»»

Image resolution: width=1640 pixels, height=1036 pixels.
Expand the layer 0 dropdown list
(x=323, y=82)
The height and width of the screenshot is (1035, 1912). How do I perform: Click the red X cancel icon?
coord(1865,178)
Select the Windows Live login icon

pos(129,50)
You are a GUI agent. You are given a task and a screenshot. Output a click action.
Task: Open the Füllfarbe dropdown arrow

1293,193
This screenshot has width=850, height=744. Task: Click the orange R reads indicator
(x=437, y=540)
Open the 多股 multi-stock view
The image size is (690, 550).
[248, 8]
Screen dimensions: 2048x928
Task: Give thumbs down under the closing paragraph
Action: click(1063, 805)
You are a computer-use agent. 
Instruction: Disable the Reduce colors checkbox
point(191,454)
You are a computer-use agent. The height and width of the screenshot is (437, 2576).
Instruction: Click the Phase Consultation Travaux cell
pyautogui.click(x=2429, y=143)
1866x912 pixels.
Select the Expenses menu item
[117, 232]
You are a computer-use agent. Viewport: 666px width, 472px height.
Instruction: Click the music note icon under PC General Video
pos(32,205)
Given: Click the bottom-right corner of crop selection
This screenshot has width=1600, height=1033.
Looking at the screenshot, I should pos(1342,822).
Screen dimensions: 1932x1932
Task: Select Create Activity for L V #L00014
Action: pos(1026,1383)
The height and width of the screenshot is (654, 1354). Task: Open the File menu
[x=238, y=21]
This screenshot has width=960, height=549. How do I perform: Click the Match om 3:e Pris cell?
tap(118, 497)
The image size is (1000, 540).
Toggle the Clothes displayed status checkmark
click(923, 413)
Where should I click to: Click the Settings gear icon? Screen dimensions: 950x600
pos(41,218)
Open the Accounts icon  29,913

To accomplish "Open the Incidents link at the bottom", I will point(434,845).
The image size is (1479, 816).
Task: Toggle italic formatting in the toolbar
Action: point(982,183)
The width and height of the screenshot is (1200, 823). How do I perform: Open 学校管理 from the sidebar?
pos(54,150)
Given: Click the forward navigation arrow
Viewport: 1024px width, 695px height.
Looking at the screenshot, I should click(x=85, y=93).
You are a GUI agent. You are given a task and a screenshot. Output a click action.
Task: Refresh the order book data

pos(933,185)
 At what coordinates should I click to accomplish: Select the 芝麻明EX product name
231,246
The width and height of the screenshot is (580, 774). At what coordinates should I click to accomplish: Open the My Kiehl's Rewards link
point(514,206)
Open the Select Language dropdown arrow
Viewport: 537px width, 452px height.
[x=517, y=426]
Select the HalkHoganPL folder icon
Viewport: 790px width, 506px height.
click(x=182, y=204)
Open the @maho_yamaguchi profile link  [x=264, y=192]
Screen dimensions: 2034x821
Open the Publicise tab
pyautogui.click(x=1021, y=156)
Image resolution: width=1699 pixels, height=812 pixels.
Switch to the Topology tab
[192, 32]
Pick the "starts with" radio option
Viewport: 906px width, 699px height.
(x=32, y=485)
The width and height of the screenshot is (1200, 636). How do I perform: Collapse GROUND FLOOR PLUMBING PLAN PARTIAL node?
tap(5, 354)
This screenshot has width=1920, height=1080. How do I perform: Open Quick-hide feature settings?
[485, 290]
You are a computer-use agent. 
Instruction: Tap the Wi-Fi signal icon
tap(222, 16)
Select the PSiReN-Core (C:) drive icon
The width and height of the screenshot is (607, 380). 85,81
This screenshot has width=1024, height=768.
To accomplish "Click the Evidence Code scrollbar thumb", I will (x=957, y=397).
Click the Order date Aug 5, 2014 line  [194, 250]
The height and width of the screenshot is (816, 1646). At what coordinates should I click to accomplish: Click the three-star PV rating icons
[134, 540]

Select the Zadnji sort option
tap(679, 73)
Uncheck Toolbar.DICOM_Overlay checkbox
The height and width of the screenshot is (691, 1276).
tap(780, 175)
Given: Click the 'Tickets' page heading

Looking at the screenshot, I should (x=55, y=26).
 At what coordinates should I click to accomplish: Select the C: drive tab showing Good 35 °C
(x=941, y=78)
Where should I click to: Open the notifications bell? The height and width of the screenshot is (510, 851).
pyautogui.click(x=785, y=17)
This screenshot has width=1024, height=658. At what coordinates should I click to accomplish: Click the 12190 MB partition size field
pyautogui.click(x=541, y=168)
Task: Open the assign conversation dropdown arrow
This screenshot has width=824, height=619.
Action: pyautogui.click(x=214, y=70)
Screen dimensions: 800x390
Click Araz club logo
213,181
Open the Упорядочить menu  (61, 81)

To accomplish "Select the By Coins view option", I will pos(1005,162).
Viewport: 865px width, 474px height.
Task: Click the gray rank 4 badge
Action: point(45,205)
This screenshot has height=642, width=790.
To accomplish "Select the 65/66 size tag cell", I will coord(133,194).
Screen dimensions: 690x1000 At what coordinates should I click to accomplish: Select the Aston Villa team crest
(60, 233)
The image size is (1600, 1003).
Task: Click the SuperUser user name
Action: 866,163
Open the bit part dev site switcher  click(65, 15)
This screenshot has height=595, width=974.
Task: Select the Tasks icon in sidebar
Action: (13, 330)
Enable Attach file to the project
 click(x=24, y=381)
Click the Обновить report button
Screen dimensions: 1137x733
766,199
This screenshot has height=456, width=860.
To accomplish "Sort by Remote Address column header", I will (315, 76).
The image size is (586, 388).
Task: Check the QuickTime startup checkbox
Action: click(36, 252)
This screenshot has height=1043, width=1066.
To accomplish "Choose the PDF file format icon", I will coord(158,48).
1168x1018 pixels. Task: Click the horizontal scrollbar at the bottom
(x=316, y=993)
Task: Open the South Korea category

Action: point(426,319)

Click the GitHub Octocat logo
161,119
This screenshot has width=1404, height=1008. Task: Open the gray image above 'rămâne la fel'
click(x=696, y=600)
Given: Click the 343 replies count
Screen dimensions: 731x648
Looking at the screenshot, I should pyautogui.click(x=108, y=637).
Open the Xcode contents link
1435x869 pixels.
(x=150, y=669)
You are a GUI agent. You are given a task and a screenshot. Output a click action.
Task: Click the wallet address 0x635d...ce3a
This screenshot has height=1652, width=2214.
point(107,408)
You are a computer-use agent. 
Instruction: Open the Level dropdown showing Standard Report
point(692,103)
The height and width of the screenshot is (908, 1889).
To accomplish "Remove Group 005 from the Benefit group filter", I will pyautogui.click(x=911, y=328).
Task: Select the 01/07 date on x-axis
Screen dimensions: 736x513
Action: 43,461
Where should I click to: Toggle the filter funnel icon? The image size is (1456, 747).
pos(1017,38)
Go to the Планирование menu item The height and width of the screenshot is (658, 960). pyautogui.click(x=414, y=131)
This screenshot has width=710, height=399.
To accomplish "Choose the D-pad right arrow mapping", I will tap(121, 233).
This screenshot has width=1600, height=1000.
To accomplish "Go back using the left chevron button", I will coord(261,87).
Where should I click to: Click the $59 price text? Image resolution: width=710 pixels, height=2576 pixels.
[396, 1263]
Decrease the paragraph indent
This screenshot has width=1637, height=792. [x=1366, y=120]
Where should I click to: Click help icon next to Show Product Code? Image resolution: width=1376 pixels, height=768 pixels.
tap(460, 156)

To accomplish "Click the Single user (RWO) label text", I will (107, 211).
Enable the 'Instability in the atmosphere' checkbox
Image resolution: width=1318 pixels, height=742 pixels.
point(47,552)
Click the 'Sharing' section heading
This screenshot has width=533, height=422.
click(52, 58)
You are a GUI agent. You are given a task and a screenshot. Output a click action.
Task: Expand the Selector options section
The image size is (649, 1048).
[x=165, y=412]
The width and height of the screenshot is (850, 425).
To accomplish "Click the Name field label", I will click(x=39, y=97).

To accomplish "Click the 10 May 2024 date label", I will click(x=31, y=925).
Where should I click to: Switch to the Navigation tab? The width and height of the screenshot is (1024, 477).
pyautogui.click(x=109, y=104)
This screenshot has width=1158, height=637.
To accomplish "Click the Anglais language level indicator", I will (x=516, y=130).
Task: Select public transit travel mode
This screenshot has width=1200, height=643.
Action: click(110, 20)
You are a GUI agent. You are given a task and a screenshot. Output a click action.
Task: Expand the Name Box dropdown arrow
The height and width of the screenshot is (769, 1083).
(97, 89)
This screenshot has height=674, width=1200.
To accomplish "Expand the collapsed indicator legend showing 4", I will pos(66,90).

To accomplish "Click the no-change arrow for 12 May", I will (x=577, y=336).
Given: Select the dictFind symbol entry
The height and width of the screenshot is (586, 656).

««

**What this task involves**
Of the entries above, repeat exactly the lines from the line with "Decrease the paragraph indent" through the line with "Task: Select public transit travel mode", both of them included.

**Reply**
Decrease the paragraph indent
This screenshot has width=1637, height=792. [x=1366, y=120]
Where should I click to: Click help icon next to Show Product Code? Image resolution: width=1376 pixels, height=768 pixels.
tap(460, 156)

To accomplish "Click the Single user (RWO) label text", I will (107, 211).
Enable the 'Instability in the atmosphere' checkbox
Image resolution: width=1318 pixels, height=742 pixels.
point(47,552)
Click the 'Sharing' section heading
This screenshot has width=533, height=422.
click(52, 58)
You are a GUI agent. You are given a task and a screenshot. Output a click action.
Task: Expand the Selector options section
The image size is (649, 1048).
[x=165, y=412]
The width and height of the screenshot is (850, 425).
To accomplish "Click the Name field label", I will click(x=39, y=97).

To accomplish "Click the 10 May 2024 date label", I will click(x=31, y=925).
Where should I click to: Switch to the Navigation tab? The width and height of the screenshot is (1024, 477).
pyautogui.click(x=109, y=104)
This screenshot has width=1158, height=637.
To accomplish "Click the Anglais language level indicator", I will (x=516, y=130).
Task: Select public transit travel mode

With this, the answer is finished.